La noches de Champions siempre son especiales en el Metropolitano. Van cargadas de convicciones y fe, pese a que la competición les ha dado más de cal que de arena. Varias más cruces que caras, tal vez sea esa esquiva victoria la que enciende tanto a los rojiblancos, que convierten su estadio en una caldera cuando suenan los acordes del himno. Con mayor vigor este miércoles, la ocasión lo merecía. Todos los partidos a la vez y con el pase a octavos en juego. Jornada de transistor y anorak.
Porque cuando el Bodo puso un pie en Madrid -tras su stage exprés en Benidorm- se encontró con su reflejo. ¿Qué hace la nieve aquí?, debieron preguntarse. Quizás por ahí, por sentirse en su habitat, pasó su buena puesta en escena ante el Atlético con un inicio imponente. Presión adelantada y colmillo afilado. Giménez sacó prácticamente bajo palos y Hogh, tras una pérdida de Koke en las inmediaciones de su área, perdonó la vida al Atlético al desaprovechar el mano a mano.

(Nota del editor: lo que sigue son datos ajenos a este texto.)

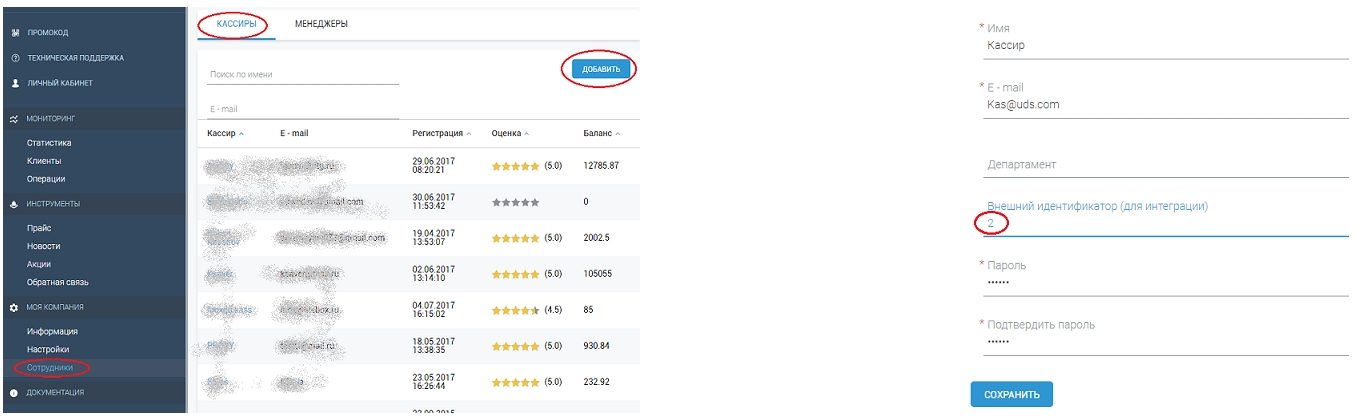Click the Департамент input field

Fluía el Bodo en un ejercicio de clarividencia táctica y posicional, mejor que su rival con y sin balón. El Atlético no lograba imponer su ley ni rebajar las hechuras del equipo noruego. Los rojiblancos llegaban poco, pero cuando lo hacían lo hacían bien. Haikin, con medio cuerpo dentro de la portería, evitó el empate de Sorloth y el VAR anuló un gol a Baena por fuera de juego milimétrico. Abusaba el Atlético buscando a su ariete por alto y tanto fue el cántaro a la fuente que se terminó rompiendo.

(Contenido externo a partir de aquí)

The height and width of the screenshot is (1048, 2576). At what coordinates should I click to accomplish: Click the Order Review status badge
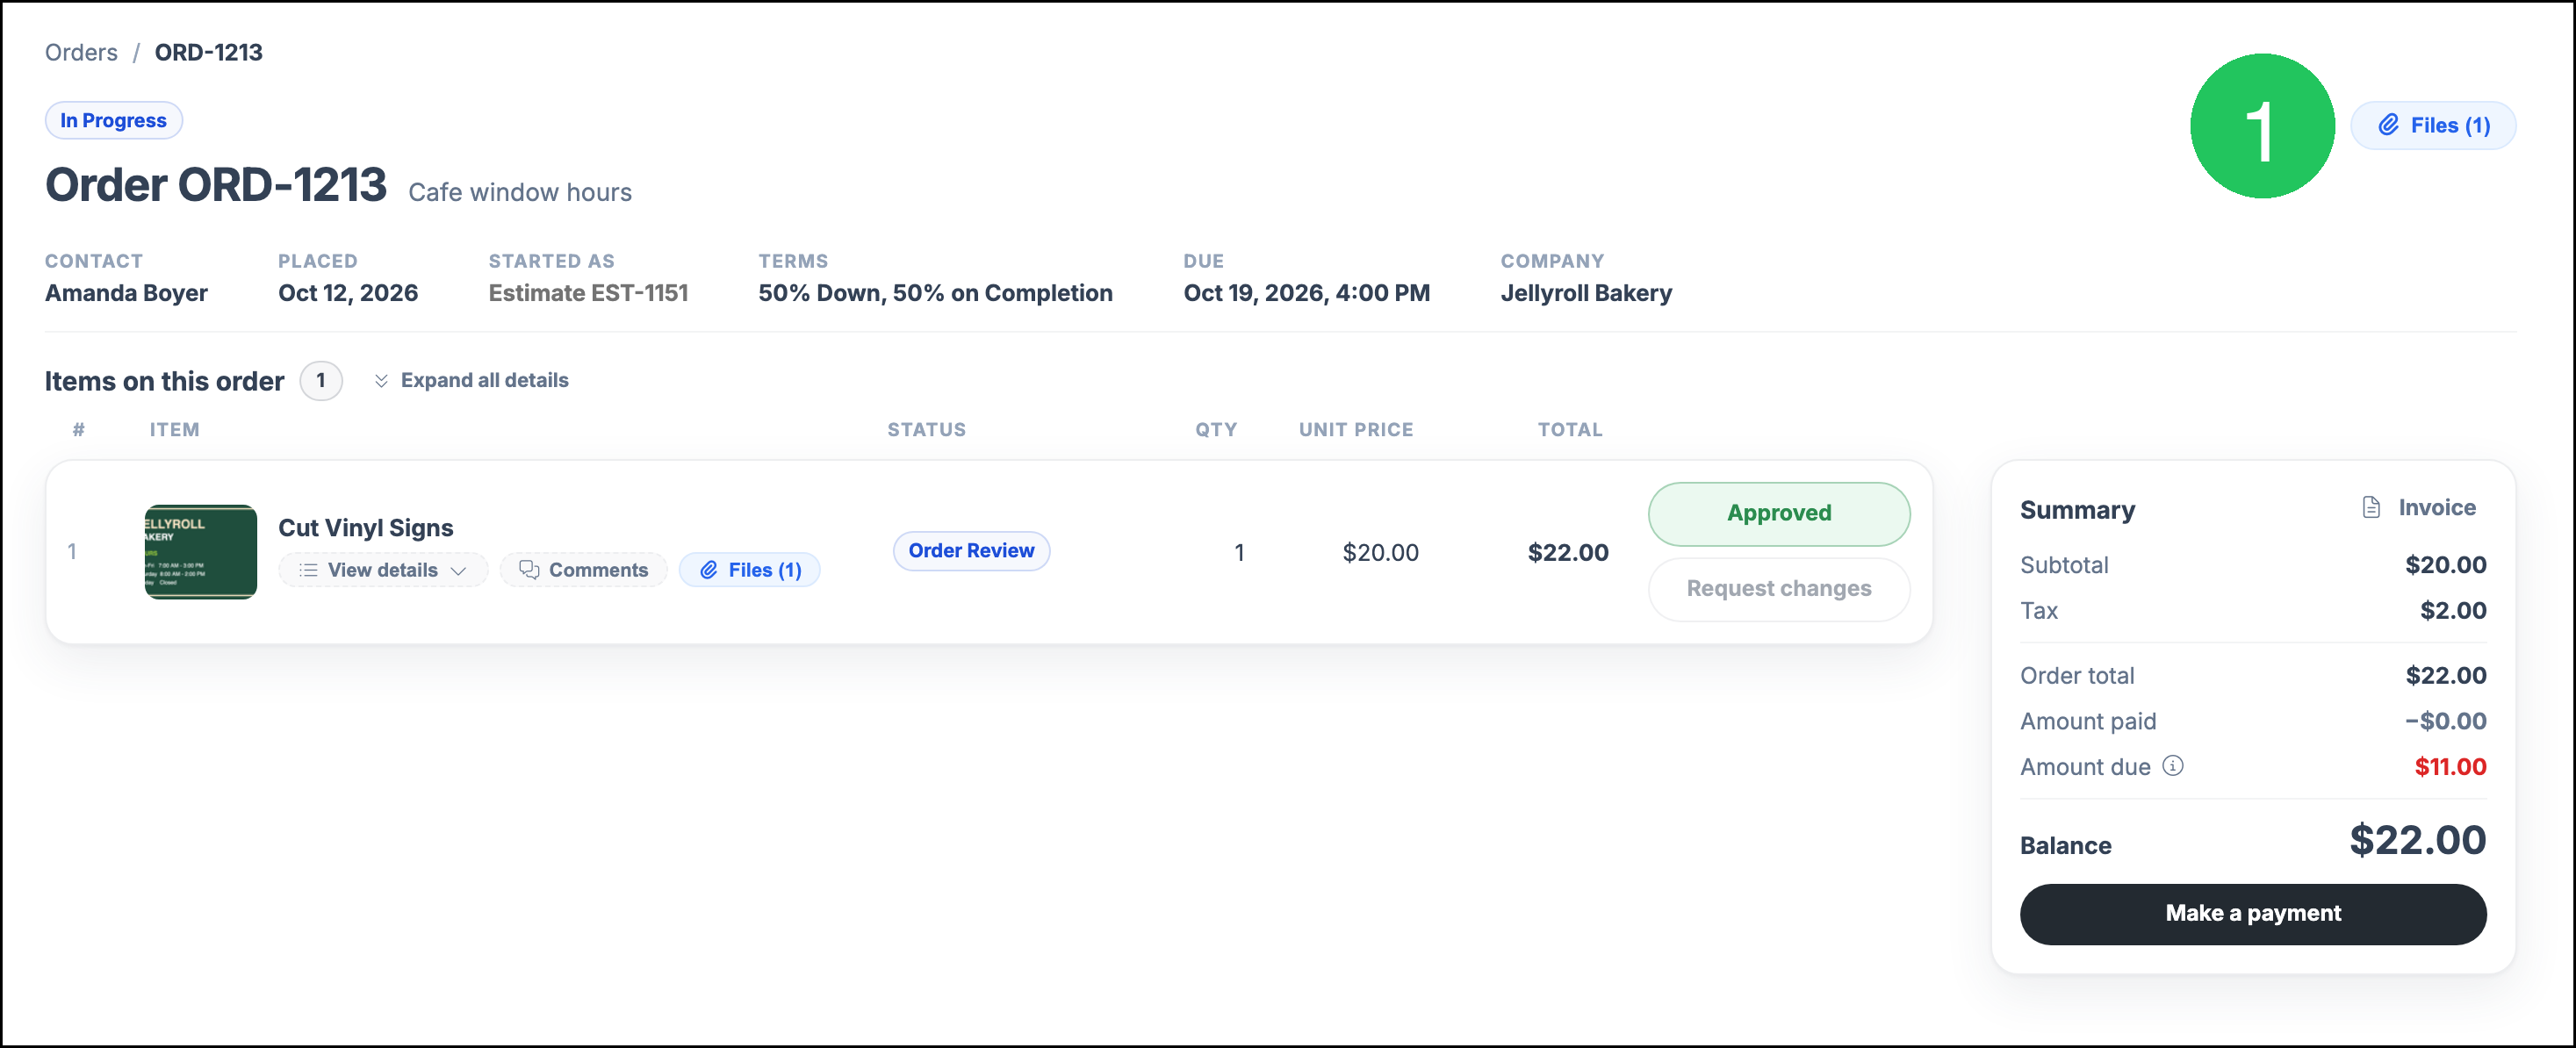pyautogui.click(x=970, y=551)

Centro de Hancko y martillazo de Sorloth, el hombre gol de este equipo en lp que va de 2026. Lo difícil parecía estar hecho. Siguió el Atlético su acoso al Bodo. El partido se verticalizó en una única dirección. Necesitaba goles el Atlético. A mayor número de goles, menor dependencia de la calculadora. Y en esas se lanzó. Haikin volvió a sacar un gol a Sorloth, también a Nico, Barrios se topó con el larguero y el árbitro anuló -solo él sabe el motivo- un gol olímpico a Julián Álvarez que tiró de pillería mientras el equipo nórdico se embarullaba en una protesta.
Como el de Arnold al Barcelona en Anfield, para que se hagan uba idea. No caía el segundo y el Bodo, que responde con golpes a los golpes, hizo de las suyas en dos actos. Paciencia para hilvanar la jugada y empatar y sacar provecho de un lío en el área rojiblanca para cobrar ventaja. De pronto el tiempo cambió su relatividad en el Metropolitano. Los minutos se pasaron como segundos y se fueron por el sumidero sin que el Atlético derribara el muro. Se quedaron fríos y sin ideas, únicamente con Sorloth como esperanza.
Balones a él, al único que metía la cabeza donde otros temen poner el pie. Los cambios no dieron el paso que necesitaba. Calentó Giuliano, pero no entró. Sí lo hicieron Almada, Ruggeri, Nahuel y Le Normand, que no lograron evitar el fundido a negro colchonero. Sin ideas y con las piernas corriendo más rápido que la cabeza. Mala combinación. Al final la calculadora acertó, pero el Atlético falló. Es equipo de playoff por demérito. Esto es lo que hay. Simeone se queda sin topocho.